[Xfce-bugs] [Bug 5887] Add support for -Bsymbolic-functions to LD checks

bugzilla-daemon at xfce.org bugzilla-daemon at xfce.org
Thu Oct 22 23:50:39 CEST 2009


http://bugzilla.xfce.org/show_bug.cgi?id=5887

--- Comment #14 from Brian J. Tarricone <bjt23 at cornell.edu> 2009-10-22 14:50:36 PDT ---
Is it actually hard to measure?

It's true that I don't really want to change it because what we have seems to
work fine, and there's some risk in changing it.  But it's a question of the
benefit: if you're going to propose a change, then the burden is on your
shoulders to prove that there's actually a benefit.

Do you know how to benchmark this?  If not, then you're just making a baseless
claim about some unknown performance case.

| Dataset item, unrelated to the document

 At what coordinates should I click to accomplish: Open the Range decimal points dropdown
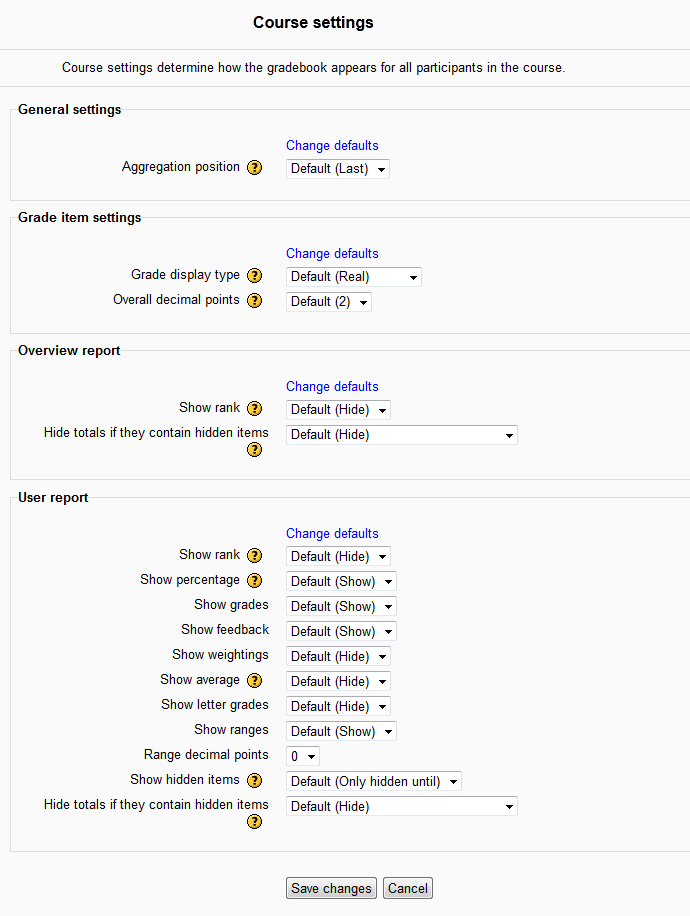point(303,757)
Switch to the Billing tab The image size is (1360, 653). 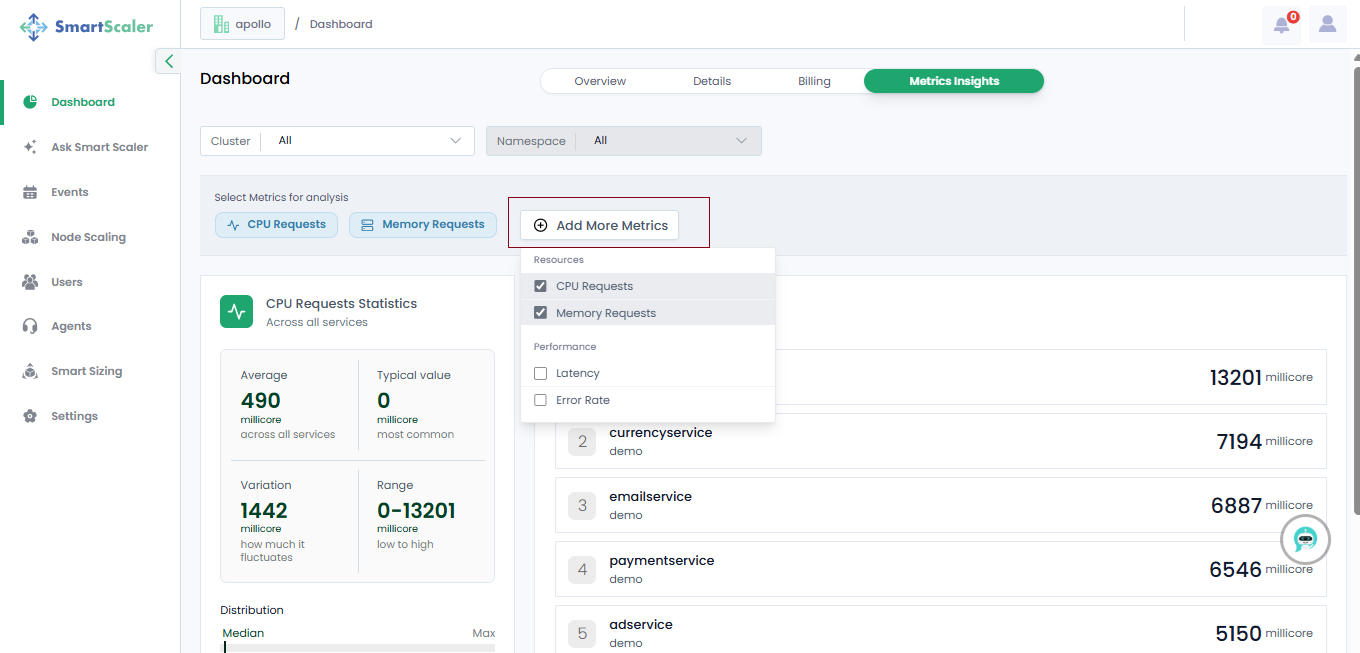[x=814, y=81]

The only evidence of improvement you've provided is a 6% decrease (less than
2kB) in binary size for a single (relatively small 260kB) library.  Not only is
it an unreliable sample, I just don't think saving 6% (assuming it's 6% for
every single library, which I doubt) of our total shared library footprint is
all that impressive.

If you prefer to use --version-script, why not just generate the .ver file from
the .symbols file (or vice versa)?

Also note that -Bsymbolic isn't about reducing PLT entries.  It does do that as
a side-effect, but its purpose is to bind symbol definitions so they can't be
overridden.

The modern/correct way of defining the public ABI is through visibility
attributes.  The version script method is also correct, though maybe "the old
way" (not that there's anything wrong with that).  -Bsymbolic has nothing to do
with ABI.  The safest way to reduce PLT entries is with the aliasing trick.

Performance wise, I can't really say too much, but I'd guess there's less of a
win here than you'd think.  To call shared lib functions, the application
*still* has to call into the GOT.  Just with -Bsymbolic, instead of resolving
the function address with GOT+PLT, it should get resolved with GOT+a static
offset.  This offset still needs to be determined, so you're not speeding up
initial application load time (the relocation still has to happen anyway).

As for actual calls to the function, I'm not sure how the runtime linker
handles this.  Either it will more or less generate a PLT on the fly (which is
why the .so size is smaller), or it'll patch references in the binary at
callsites with GOT+offset either at load time or on first call.  If it does the
former, I don't think there's really any benefit.  If the latter, successive
calls to the function should be faster, but I'm not sure how much.

Anyway, that's all hand-wavy from memory and intuition (haven't looked at this
stuff in years), so I might be off on how that works.  But still, that doesn't
really change the fact that the benefit seems negligible (pending proof either
way), and what we have works well enough already.

Now, if you're saying the alias stuff is a pain to set up, I'd certainly agree.
 But that doesn't justify throwing away the stuff that's already set up.  I
believe the script that generates the alias .c/.h files is in perl... if that
could be rewritten in portable sh, we could stuff that in x-d-t as well, and
then just require that the maintainer:

1.  Put the macro in configure.ac
2.  Maintain a file with a list of exported symbols
3.  Put a rule substitution in the Makefile.am (similar to
@INTLTOOL_DESKTOP_RULE@) that generates the alias .c/.h files
4.  Include the files in the appropriate .c files.

That would maintain the status quo with regard to functionality, but make
setting up new libraries easier.  The only annoying bit is #4, but maybe we can
come up with a workaround for that, too.